It is not my intention to do more than touch upon the religious wars of
the Cevennes. Those blood-stained chronicles have been given again and
again elsewhere. No one, however, can make a sojourn at Mende without
recalling the atrocities perpetrated in the name of religion, and
compared to which the excesses of the Jacquerie and the Terror sink
into insignificance. If any of my readers doubt this, let them turn to
the impartial pages of the eminent French historian, the late M. Henri
Martin; or, to take a shorter road to conviction, get up the history of
the Gevaudan, or of this same little town of Mende.

On a smaller scale, the horrors of the siege of Magdeburgh were here
repeated, the Tilly of the campaign being the Calvinist leader Merle.
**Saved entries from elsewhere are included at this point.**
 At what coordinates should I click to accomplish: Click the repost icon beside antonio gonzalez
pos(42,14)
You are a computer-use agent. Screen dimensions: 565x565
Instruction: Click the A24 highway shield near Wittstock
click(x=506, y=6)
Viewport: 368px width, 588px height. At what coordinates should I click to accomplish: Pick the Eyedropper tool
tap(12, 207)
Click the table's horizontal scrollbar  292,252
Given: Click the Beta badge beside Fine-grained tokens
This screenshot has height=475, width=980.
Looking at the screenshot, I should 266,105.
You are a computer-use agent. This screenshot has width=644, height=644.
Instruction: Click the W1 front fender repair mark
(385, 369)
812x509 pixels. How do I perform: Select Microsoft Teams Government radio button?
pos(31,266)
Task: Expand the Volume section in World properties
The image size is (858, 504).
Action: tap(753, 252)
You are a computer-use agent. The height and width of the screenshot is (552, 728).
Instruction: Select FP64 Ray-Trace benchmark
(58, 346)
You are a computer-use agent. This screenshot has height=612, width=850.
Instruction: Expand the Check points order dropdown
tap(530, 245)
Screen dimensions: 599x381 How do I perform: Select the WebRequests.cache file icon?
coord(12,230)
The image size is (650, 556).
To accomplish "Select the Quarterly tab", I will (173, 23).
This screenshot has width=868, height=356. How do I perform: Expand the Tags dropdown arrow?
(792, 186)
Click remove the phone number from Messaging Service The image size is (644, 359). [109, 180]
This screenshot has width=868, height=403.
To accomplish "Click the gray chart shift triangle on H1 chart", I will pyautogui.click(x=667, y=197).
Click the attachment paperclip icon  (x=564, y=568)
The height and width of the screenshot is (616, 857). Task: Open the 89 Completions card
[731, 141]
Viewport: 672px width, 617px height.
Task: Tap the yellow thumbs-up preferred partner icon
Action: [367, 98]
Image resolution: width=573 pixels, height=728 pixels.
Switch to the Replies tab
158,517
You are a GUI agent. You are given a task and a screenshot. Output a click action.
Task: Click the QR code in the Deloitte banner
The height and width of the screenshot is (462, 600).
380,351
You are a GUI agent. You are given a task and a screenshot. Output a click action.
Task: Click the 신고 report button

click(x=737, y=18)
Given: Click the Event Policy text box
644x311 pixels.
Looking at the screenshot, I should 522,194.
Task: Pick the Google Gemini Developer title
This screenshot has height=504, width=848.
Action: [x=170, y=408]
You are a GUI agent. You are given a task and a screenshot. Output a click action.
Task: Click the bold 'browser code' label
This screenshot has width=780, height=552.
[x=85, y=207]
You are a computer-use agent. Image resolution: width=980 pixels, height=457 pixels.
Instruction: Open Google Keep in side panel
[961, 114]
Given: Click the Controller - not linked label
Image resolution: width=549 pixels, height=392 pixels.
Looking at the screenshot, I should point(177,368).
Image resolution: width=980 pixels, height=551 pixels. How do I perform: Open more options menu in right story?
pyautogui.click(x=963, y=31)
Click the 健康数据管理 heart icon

Devastated in turn by Catholic and Protestant, Royalist and Huguenot,
Mende was taken by assault on Christmas Day, 1579, and during three
days given up to fire, pillage, and slaughter. A general massacre took
place; the cathedral was fired and partially destroyed, the bells,
thirteen in number--one of these called the 'Nonpareil,' and reputed
the most sonorous in Christendom--being melted down for cannon. All
that fiendish cruelty and the demon of destruction could do was done.
In vain Henry of Navarre tried to put down atrocities committed in his
name. A second time Merle possessed himself of Mende, only consenting
to go forth on payment of a large sum in gold.

The history of Mende is the history of Marvejols, of one town after
another visited by the traveller in the Cevennes; and in the wake of
the burnings, pillagings and massacres of that horrible period follows
the more horrible period still of the guerilla warfare of the
Camisards, quelled by means of the rack, the stake, and the wheel.